Reproduce the entries below, substituting "interface agent" for every occurrence of "GUI agent" and leaving everything else untouched.

---------- Record set

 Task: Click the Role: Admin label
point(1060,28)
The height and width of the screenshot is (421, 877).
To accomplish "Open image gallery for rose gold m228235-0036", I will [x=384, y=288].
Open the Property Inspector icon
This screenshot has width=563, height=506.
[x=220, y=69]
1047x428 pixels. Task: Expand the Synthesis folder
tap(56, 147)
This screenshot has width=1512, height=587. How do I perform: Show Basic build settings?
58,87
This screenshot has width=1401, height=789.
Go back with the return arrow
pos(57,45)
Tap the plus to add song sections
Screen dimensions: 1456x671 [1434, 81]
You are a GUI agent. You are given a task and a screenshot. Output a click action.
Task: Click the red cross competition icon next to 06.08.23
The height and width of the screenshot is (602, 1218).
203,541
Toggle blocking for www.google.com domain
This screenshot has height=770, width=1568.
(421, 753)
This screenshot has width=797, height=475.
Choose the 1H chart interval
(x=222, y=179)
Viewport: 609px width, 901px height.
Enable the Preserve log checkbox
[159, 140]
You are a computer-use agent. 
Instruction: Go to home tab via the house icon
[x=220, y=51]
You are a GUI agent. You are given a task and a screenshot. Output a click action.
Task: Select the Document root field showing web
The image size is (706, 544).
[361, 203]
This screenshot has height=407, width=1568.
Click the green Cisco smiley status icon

--------------------

[Result of the task]
 Task: Click the Role: Admin label
point(1060,28)
The height and width of the screenshot is (421, 877).
To accomplish "Open image gallery for rose gold m228235-0036", I will [x=384, y=288].
Open the Property Inspector icon
This screenshot has width=563, height=506.
[x=220, y=69]
1047x428 pixels. Task: Expand the Synthesis folder
tap(56, 147)
This screenshot has width=1512, height=587. How do I perform: Show Basic build settings?
58,87
This screenshot has width=1401, height=789.
Go back with the return arrow
pos(57,45)
Tap the plus to add song sections
Screen dimensions: 1456x671 [1434, 81]
You are a interface agent. You are given a task and a screenshot. Output a click action.
Task: Click the red cross competition icon next to 06.08.23
The height and width of the screenshot is (602, 1218).
203,541
Toggle blocking for www.google.com domain
This screenshot has height=770, width=1568.
(421, 753)
This screenshot has width=797, height=475.
Choose the 1H chart interval
(x=222, y=179)
Viewport: 609px width, 901px height.
Enable the Preserve log checkbox
[159, 140]
You are a computer-use agent. 
Instruction: Go to home tab via the house icon
[x=220, y=51]
You are a interface agent. You are given a task and a screenshot. Output a click action.
Task: Select the Document root field showing web
The image size is (706, 544).
[361, 203]
This screenshot has height=407, width=1568.
Click the green Cisco smiley status icon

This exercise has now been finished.